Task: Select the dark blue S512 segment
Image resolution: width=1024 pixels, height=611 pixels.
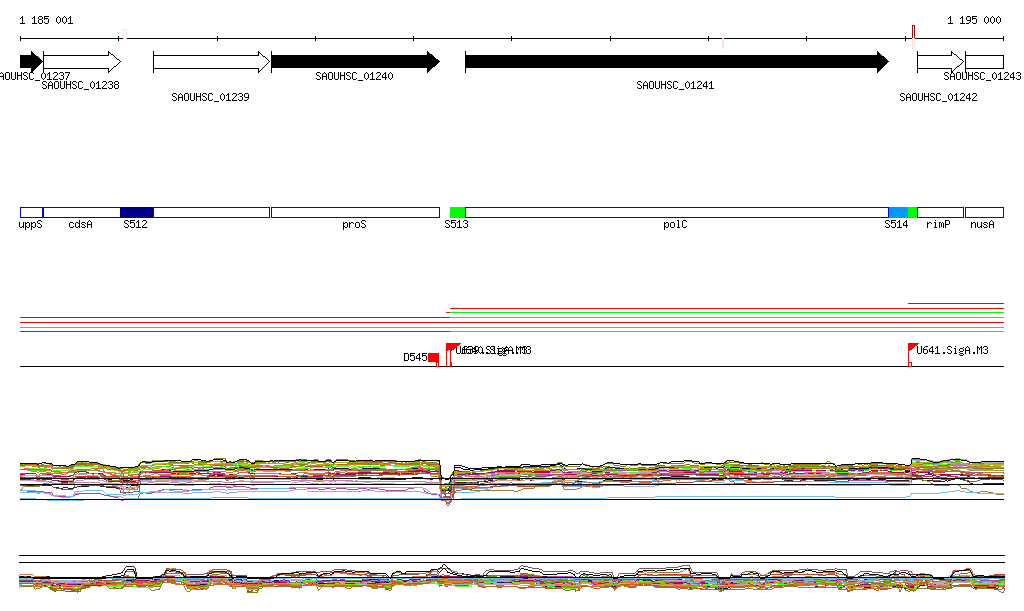Action: 137,212
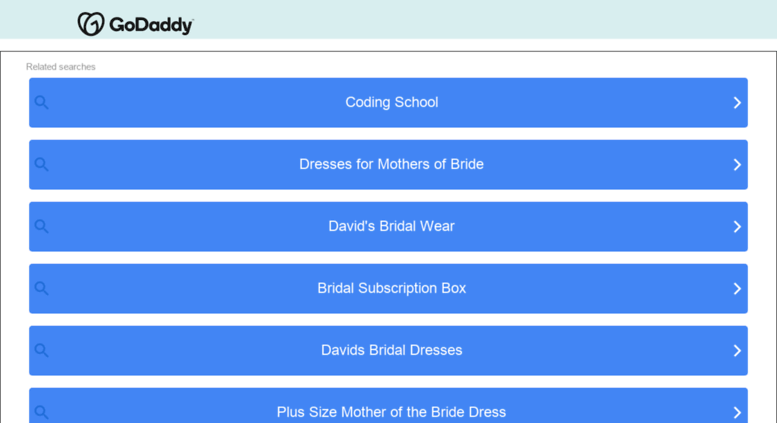
Task: Click the magnifier icon on Dresses for Mothers of Bride
Action: click(x=42, y=164)
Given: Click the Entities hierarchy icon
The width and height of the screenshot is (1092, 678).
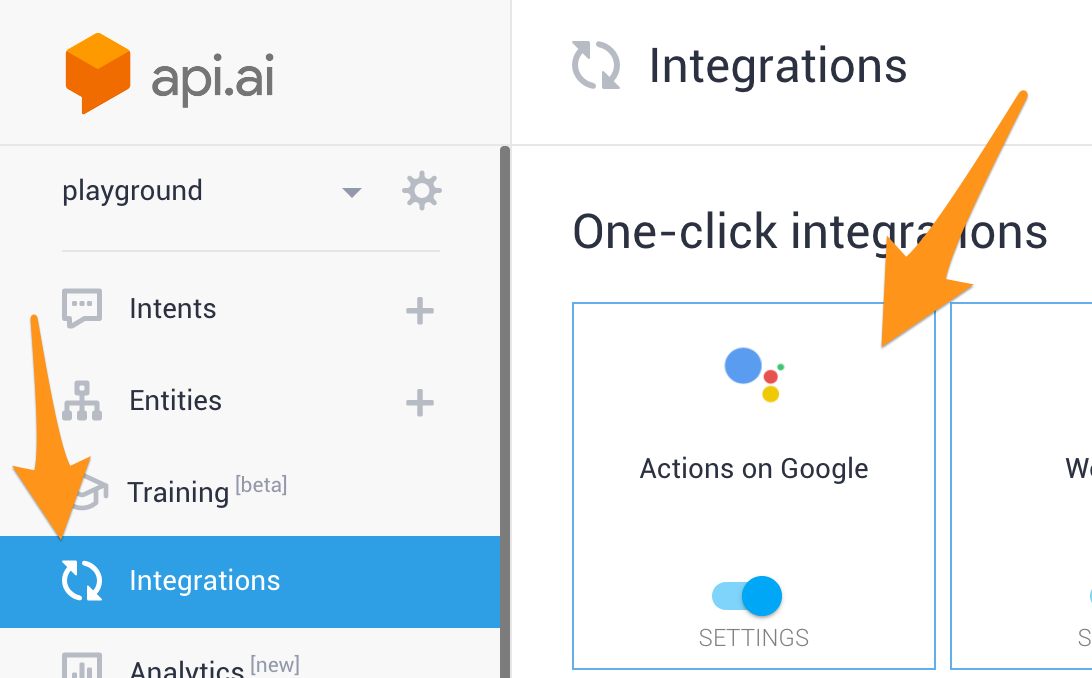Looking at the screenshot, I should (x=82, y=401).
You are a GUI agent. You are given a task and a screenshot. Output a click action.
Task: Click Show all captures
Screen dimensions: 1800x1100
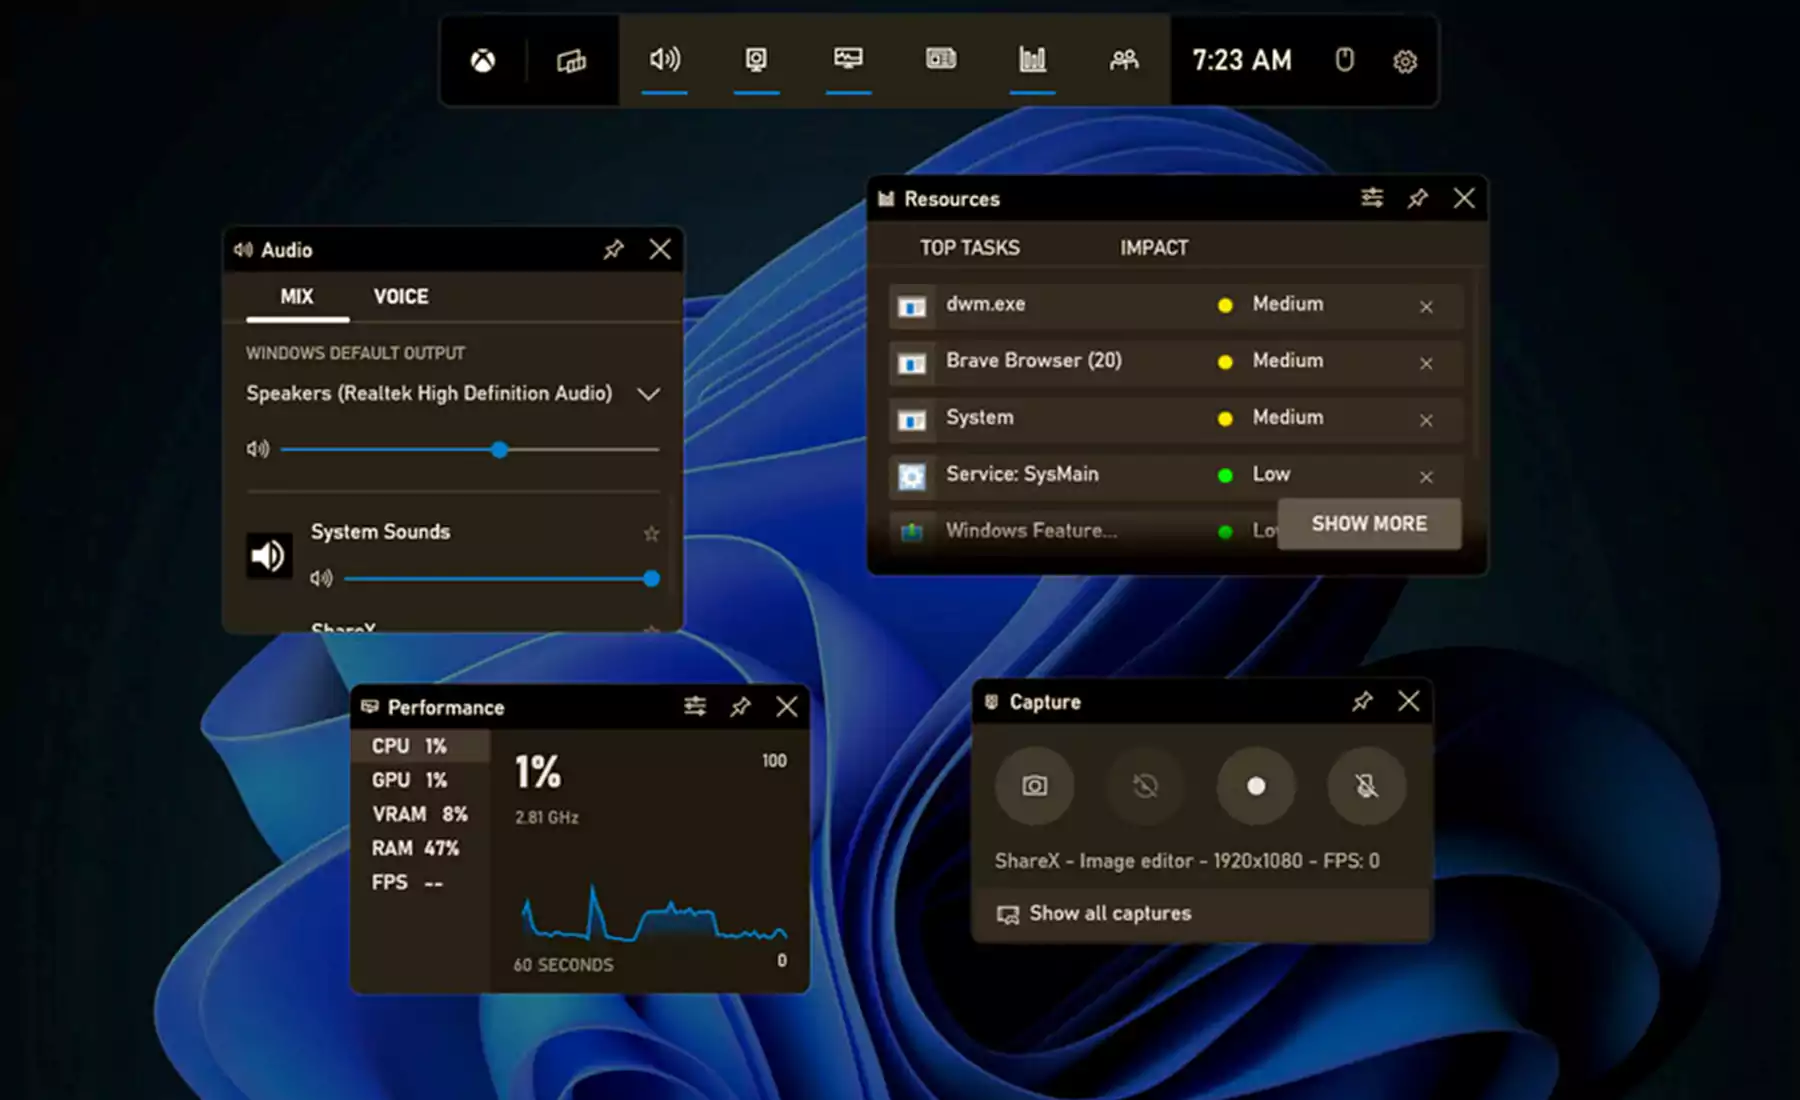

□ □ □

• About this exercise:
Copy nothing but the lines from the line holding "Task: Click Show all captures" through the last line of the entries, exactly, while leaving out the pictures.

• Response to this exercise:
Task: Click Show all captures
Screen dimensions: 1800x1100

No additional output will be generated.